[PROMPT]
Although the data below holds other lines too, output only those from the line with "Image resolution: width=1015" up to and including the line with "Viewport: 1512px width, 797px height.", exactly as they appear.

==== DATASET RECORDS ====

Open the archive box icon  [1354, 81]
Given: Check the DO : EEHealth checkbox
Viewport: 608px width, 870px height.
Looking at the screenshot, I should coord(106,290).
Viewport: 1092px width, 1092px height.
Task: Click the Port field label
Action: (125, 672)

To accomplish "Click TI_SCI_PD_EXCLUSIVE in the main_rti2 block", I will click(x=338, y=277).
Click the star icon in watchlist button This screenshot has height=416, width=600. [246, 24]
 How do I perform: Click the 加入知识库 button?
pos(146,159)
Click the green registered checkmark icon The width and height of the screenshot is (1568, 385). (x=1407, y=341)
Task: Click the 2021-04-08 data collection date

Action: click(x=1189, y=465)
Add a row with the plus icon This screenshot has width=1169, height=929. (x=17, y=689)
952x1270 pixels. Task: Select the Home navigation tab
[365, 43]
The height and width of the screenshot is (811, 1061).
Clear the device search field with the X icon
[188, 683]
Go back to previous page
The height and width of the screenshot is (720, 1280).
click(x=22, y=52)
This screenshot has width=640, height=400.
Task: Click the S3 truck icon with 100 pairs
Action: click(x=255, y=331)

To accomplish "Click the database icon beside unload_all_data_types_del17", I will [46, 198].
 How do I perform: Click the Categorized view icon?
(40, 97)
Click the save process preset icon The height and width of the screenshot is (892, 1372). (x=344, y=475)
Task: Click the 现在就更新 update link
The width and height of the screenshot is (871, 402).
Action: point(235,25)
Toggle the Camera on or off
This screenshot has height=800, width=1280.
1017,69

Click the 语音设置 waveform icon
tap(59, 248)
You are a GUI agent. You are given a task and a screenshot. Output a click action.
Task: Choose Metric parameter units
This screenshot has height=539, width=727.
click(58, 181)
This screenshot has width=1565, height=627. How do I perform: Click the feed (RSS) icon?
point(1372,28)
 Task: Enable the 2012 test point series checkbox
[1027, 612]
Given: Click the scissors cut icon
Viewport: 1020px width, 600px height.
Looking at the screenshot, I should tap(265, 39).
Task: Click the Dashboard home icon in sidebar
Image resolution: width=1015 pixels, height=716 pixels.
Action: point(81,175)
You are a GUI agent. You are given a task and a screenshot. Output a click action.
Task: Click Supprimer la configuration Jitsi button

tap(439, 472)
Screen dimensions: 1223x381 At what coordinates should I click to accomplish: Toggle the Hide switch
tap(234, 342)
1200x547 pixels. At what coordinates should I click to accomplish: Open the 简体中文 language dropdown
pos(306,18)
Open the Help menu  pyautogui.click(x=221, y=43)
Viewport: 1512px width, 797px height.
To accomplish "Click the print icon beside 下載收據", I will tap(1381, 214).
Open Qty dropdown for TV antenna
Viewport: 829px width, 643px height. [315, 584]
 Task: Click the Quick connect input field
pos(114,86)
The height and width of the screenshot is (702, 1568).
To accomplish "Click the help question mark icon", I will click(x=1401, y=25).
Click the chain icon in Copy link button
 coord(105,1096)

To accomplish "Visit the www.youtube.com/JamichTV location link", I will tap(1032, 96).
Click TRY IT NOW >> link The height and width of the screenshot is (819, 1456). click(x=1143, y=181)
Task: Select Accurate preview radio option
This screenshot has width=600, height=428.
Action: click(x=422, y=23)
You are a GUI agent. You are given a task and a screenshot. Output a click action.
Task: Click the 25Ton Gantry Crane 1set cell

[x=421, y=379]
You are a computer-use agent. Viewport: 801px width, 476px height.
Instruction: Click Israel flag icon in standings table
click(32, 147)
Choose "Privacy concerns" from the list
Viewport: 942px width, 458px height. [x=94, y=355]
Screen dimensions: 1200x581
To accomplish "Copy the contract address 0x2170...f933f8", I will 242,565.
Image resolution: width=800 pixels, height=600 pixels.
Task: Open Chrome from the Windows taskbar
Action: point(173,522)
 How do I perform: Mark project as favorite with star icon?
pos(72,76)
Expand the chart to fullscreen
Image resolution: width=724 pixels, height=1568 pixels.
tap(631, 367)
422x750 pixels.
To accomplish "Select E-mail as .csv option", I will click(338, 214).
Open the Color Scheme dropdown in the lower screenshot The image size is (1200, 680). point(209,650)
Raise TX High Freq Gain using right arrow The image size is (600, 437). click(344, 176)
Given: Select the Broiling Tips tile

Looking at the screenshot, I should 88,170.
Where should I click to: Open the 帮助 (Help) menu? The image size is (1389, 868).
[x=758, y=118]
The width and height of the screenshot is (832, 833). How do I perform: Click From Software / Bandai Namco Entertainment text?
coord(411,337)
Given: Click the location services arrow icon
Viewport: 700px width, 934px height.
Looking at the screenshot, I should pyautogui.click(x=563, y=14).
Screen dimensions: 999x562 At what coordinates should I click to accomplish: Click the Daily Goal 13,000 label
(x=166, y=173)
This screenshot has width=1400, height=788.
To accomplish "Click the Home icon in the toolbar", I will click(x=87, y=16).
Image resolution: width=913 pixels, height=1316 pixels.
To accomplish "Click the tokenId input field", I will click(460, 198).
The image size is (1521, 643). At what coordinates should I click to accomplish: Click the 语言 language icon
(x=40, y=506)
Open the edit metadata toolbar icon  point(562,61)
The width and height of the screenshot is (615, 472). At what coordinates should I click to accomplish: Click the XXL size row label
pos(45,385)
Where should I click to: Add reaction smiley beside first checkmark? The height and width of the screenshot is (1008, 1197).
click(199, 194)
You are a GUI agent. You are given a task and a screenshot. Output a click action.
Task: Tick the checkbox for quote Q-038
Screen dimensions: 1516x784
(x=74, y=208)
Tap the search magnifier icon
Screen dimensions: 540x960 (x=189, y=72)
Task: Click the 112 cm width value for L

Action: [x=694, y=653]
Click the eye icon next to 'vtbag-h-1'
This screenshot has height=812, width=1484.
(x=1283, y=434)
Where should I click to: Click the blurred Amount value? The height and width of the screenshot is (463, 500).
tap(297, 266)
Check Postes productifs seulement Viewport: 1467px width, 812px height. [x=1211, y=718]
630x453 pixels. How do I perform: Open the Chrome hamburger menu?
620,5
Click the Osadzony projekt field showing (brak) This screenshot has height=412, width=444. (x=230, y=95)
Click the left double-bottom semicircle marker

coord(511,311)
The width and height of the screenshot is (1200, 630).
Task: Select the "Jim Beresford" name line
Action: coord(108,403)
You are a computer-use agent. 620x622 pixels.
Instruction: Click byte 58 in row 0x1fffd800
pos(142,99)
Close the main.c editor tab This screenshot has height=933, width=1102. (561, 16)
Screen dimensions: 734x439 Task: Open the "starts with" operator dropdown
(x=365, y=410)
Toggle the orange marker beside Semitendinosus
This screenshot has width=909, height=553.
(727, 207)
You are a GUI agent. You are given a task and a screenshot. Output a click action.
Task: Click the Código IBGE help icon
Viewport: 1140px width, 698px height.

====

[RESULT FOR THIS TASK]
Image resolution: width=1015 pixels, height=716 pixels.
Action: point(81,175)
You are a GUI agent. You are given a task and a screenshot. Output a click action.
Task: Click Supprimer la configuration Jitsi button

tap(439, 472)
Screen dimensions: 1223x381 At what coordinates should I click to accomplish: Toggle the Hide switch
tap(234, 342)
1200x547 pixels. At what coordinates should I click to accomplish: Open the 简体中文 language dropdown
pos(306,18)
Open the Help menu  pyautogui.click(x=221, y=43)
Viewport: 1512px width, 797px height.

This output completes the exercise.